◆ Entries supplied ◆

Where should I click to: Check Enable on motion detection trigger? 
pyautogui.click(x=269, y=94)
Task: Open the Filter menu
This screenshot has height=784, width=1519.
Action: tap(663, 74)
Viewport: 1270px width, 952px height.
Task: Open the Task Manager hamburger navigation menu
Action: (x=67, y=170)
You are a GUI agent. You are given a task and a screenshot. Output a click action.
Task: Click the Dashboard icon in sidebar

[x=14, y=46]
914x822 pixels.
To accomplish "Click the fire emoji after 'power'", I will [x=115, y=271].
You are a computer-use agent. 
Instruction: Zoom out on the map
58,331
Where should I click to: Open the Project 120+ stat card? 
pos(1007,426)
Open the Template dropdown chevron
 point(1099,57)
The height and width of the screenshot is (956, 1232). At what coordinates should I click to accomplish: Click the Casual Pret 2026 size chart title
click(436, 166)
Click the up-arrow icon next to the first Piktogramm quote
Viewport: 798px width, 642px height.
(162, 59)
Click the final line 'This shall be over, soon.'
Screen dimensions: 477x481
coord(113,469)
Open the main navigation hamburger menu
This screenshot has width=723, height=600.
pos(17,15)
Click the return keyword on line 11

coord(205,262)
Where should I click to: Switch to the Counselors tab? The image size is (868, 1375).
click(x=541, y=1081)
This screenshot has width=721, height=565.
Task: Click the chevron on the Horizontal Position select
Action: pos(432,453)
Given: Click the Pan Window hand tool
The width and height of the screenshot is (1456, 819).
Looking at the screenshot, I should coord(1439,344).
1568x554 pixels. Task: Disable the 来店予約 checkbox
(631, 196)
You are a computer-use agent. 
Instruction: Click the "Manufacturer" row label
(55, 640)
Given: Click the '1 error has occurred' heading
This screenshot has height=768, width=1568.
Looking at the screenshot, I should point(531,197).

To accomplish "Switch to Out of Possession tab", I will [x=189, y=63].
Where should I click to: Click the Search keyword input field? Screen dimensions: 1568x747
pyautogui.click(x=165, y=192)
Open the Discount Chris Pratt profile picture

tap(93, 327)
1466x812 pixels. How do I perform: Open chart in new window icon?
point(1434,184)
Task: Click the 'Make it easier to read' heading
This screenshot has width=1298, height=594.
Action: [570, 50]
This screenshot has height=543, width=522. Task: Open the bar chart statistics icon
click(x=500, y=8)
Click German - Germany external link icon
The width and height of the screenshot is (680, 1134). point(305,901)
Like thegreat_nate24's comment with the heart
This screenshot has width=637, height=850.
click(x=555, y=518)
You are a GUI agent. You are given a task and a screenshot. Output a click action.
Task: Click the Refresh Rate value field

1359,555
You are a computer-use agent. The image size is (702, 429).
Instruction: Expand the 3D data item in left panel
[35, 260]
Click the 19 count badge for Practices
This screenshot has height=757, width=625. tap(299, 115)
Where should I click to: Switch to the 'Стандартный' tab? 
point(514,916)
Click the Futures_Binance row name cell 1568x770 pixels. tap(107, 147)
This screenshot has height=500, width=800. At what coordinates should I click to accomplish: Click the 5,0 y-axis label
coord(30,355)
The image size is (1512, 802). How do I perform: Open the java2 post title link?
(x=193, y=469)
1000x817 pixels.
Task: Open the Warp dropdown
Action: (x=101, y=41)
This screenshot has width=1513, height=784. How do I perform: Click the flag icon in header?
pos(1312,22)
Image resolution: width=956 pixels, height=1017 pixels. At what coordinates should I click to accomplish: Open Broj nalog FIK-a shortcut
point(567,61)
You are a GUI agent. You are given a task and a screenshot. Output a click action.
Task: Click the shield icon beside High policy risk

◆ To be done ◆
Could you return all of the records above, reproducing every line word for word and in the same order?

◆ The completed task ◆
Where should I click to: Check Enable on motion detection trigger? 
pyautogui.click(x=269, y=94)
Task: Open the Filter menu
This screenshot has height=784, width=1519.
Action: tap(663, 74)
Viewport: 1270px width, 952px height.
Task: Open the Task Manager hamburger navigation menu
Action: (x=67, y=170)
You are a GUI agent. You are given a task and a screenshot. Output a click action.
Task: Click the Dashboard icon in sidebar

[x=14, y=46]
914x822 pixels.
To accomplish "Click the fire emoji after 'power'", I will [x=115, y=271].
You are a computer-use agent. 
Instruction: Zoom out on the map
58,331
Where should I click to: Open the Project 120+ stat card? 
pos(1007,426)
Open the Template dropdown chevron
 point(1099,57)
The height and width of the screenshot is (956, 1232). At what coordinates should I click to accomplish: Click the Casual Pret 2026 size chart title
click(436, 166)
Click the up-arrow icon next to the first Piktogramm quote
Viewport: 798px width, 642px height.
(162, 59)
Click the final line 'This shall be over, soon.'
Screen dimensions: 477x481
coord(113,469)
Open the main navigation hamburger menu
This screenshot has width=723, height=600.
pos(17,15)
Click the return keyword on line 11

coord(205,262)
Where should I click to: Switch to the Counselors tab? The image size is (868, 1375).
click(x=541, y=1081)
This screenshot has width=721, height=565.
Task: Click the chevron on the Horizontal Position select
Action: pos(432,453)
Given: Click the Pan Window hand tool
The width and height of the screenshot is (1456, 819).
Looking at the screenshot, I should coord(1439,344).
1568x554 pixels. Task: Disable the 来店予約 checkbox
(631, 196)
You are a computer-use agent. 
Instruction: Click the "Manufacturer" row label
(55, 640)
Given: Click the '1 error has occurred' heading
This screenshot has height=768, width=1568.
Looking at the screenshot, I should point(531,197).

To accomplish "Switch to Out of Possession tab", I will [x=189, y=63].
Where should I click to: Click the Search keyword input field? Screen dimensions: 1568x747
pyautogui.click(x=165, y=192)
Open the Discount Chris Pratt profile picture

tap(93, 327)
1466x812 pixels. How do I perform: Open chart in new window icon?
point(1434,184)
Task: Click the 'Make it easier to read' heading
This screenshot has width=1298, height=594.
Action: [570, 50]
This screenshot has height=543, width=522. Task: Open the bar chart statistics icon
click(x=500, y=8)
Click German - Germany external link icon
The width and height of the screenshot is (680, 1134). point(305,901)
Like thegreat_nate24's comment with the heart
This screenshot has width=637, height=850.
click(x=555, y=518)
You are a GUI agent. You are given a task and a screenshot. Output a click action.
Task: Click the Refresh Rate value field

1359,555
You are a computer-use agent. The image size is (702, 429).
Instruction: Expand the 3D data item in left panel
[35, 260]
Click the 19 count badge for Practices
This screenshot has height=757, width=625. tap(299, 115)
Where should I click to: Switch to the 'Стандартный' tab? 
point(514,916)
Click the Futures_Binance row name cell 1568x770 pixels. tap(107, 147)
This screenshot has height=500, width=800. At what coordinates should I click to accomplish: Click the 5,0 y-axis label
coord(30,355)
The image size is (1512, 802). How do I perform: Open the java2 post title link?
(x=193, y=469)
1000x817 pixels.
Task: Open the Warp dropdown
Action: (x=101, y=41)
This screenshot has width=1513, height=784. How do I perform: Click the flag icon in header?
pos(1312,22)
Image resolution: width=956 pixels, height=1017 pixels. At what coordinates should I click to accomplish: Open Broj nalog FIK-a shortcut
point(567,61)
You are a GUI agent. You are given a task and a screenshot. Output a click action.
Task: Click the shield icon beside High policy risk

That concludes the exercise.